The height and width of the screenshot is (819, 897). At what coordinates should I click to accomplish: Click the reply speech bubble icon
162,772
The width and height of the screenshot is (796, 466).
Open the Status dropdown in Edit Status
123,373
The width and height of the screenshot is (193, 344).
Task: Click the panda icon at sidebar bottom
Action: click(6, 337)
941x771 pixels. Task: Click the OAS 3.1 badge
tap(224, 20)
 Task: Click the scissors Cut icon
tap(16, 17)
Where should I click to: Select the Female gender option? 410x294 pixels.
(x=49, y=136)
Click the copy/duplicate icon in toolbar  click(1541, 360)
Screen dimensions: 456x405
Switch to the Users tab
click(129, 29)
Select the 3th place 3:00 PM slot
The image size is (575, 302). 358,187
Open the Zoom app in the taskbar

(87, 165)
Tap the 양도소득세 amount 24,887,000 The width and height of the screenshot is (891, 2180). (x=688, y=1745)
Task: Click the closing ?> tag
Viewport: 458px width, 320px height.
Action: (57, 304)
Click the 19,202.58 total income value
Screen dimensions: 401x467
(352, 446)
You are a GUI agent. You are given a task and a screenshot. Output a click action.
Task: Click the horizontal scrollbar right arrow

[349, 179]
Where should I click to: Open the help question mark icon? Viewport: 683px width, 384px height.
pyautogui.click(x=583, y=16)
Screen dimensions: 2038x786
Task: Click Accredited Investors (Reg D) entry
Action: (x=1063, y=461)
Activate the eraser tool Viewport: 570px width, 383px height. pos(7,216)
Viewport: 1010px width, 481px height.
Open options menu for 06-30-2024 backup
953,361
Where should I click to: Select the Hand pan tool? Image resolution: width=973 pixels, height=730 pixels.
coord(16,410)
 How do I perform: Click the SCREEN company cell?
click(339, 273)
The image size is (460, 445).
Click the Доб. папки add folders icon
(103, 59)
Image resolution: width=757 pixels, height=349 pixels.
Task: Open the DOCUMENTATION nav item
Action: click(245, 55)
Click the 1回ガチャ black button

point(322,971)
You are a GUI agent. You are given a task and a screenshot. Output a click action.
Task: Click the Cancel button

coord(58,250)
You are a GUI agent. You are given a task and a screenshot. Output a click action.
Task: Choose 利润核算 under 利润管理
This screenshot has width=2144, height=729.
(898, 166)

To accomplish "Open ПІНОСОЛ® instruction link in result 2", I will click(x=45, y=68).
■ ■ ■ ■ ■
### What is expected
Give the lines from the one containing "Click the Доб. папки add folders icon" through the end of the entries again, exactly as written and with no other lines.

### Answer to the problem
Click the Доб. папки add folders icon
(103, 59)
Image resolution: width=757 pixels, height=349 pixels.
Task: Open the DOCUMENTATION nav item
Action: click(245, 55)
Click the 1回ガチャ black button

point(322,971)
You are a GUI agent. You are given a task and a screenshot. Output a click action.
Task: Click the Cancel button

coord(58,250)
You are a GUI agent. You are given a task and a screenshot. Output a click action.
Task: Choose 利润核算 under 利润管理
This screenshot has width=2144, height=729.
(898, 166)

To accomplish "Open ПІНОСОЛ® instruction link in result 2", I will click(x=45, y=68).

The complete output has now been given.